Anti-abortion laws had the same effect on the health and welfare of women that alcohol and drug prohibition did for Americans at large, Sutin said. The underlying causes weren’t stemmed, while criminalization pushed people into an unsafe, unregulated underground. “Every pregnant woman should have the freedom openly to seek the services of a licensed physician, the use of clean offices or hospitals,” Sutin wrote. “This is her right to privacy and the right to be left alone. In the event of harm, she is protected by the laws of medical malpractice.”

Erin Armstrong, a staff attorney at the ACLU of New Mexico, referred to a 1998 state Supreme Court ruling that cited the state’s Equal Rights Amendment in deciding that low-income women could not be denied access to abortion simply because they were insured through Medicaid.

“We do feel confident that our state Constitution and state courts will protect a woman’s right to choose under our state Equal Rights Amendment,” Armstrong said. However, she added, if Roe v. Wade is overturned and New Mexico’s old statute is still in place, Constitutional protections could still be tested with costly litigation.

New Mexico’s outdated law should be updated, Armstrong said, “to reflect New Mexico values. It feels no less important just because we do have these greater protections in our state Constitution.”

Last year’s attempts to repeal New Mexico’s 1968 abortion criminalization law got stuck in state committee proceedings, in part because Republican lawmakers were protective of its moral and religious exemptions for medical personnel. The bill wasn’t heard in this year’s short, budget-focused legislative session.

Yet overturning Roe v. Wade may not be needed to eliminate abortion rights in New Mexico and elsewhere.

Supreme Court decisions after Roe v. Wade, such as the landmark 1992 Planned Parenthood v. Casey ruling, already paved the way for states to impose a range of restrictions on abortion access, including mandatory waiting periods, fetal gestational restrictions and limits on both public funding and private insurance coverage of procedures.

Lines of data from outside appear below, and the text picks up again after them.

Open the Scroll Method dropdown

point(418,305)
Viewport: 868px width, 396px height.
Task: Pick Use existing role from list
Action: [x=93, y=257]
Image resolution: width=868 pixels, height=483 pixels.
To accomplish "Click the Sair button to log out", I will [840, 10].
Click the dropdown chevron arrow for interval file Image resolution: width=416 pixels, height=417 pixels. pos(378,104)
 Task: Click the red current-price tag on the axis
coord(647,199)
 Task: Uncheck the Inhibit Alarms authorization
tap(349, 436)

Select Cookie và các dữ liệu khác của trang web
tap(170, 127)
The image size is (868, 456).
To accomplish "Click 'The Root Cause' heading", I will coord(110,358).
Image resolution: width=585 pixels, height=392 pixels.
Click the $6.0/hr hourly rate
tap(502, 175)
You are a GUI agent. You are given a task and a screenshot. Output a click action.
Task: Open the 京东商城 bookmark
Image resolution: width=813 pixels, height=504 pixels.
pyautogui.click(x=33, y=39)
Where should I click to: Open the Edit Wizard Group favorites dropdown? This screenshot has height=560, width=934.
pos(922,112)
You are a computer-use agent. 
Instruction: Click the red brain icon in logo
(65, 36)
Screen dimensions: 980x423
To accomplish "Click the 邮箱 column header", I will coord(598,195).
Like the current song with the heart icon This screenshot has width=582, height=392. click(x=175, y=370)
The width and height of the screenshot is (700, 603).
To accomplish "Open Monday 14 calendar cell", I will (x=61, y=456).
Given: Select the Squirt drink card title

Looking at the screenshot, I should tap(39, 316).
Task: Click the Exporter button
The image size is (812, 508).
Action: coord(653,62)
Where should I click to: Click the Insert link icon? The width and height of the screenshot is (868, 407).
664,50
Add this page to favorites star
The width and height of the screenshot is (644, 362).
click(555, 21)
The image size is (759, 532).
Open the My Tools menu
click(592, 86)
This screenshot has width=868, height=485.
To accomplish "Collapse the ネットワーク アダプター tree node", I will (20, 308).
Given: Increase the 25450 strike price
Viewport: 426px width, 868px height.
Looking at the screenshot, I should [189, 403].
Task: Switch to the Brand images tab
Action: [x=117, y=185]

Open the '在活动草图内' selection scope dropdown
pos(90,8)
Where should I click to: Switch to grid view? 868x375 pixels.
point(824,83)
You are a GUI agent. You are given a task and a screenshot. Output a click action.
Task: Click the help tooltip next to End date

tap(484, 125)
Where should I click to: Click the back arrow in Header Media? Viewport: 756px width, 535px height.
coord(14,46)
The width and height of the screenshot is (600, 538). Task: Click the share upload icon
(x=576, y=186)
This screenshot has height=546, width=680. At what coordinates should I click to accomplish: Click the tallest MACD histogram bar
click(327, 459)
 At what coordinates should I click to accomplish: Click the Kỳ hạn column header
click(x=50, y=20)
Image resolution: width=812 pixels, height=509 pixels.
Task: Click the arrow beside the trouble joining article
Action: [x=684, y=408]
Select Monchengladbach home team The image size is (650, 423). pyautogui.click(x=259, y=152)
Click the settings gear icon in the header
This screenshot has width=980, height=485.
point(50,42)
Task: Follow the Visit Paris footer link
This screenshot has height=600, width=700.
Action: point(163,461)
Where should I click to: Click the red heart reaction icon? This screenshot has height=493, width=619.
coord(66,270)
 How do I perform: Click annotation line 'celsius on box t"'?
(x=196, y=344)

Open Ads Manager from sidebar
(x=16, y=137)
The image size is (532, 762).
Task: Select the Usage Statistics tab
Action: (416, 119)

According to legal scholar David Cohen, a conservative majority on the Supreme Court could rule that abortion regulation is out of federal hands and fully within states’ power to regulate, not regulate or even criminalize. Such a ruling could also potentially open the door to a U.S. Congressional ban on abortion.

Local organizations opposed to legal abortion, such as the New Mexico Family Policy Alliance, New Mexico Alliance for Life and Right To Life New Mexico are all urging supporters to advocate for Brett Kavanaugh’s confirmation to the U.S. Supreme Court.

Cowart said she and other abortion rights advocates are alarmed that Kavanaugh’s judicial history includes opposition to the Affordable Care Act’s mandate that employers provide birth control, as well as his opposition to an undocumented immigrant teenager’s request for an an abortion while she was in federal detention. Kavanaugh’s positions in other D.C. circuit court rulings regarding religious freedom have bolstered supporters and alarmed critics.

Cowart said Planned Parenthood is urging U.S. senators to “insist any nominee to the Supreme Court affirmatively declare that they believe the U.S. Constitution protects individual liberty and the right of all people to make their own decisions about their bodies and personal relationships, including the right to use contraception, the right to have an abortion, and the freedom to marry whoever they choose. That’s the trifecta.”

This presidential administration and U.S. Supreme Court nominee threaten individual liberty and the ability of people to make decisions about their own health, Cowart said. “It’s not just about abortion.”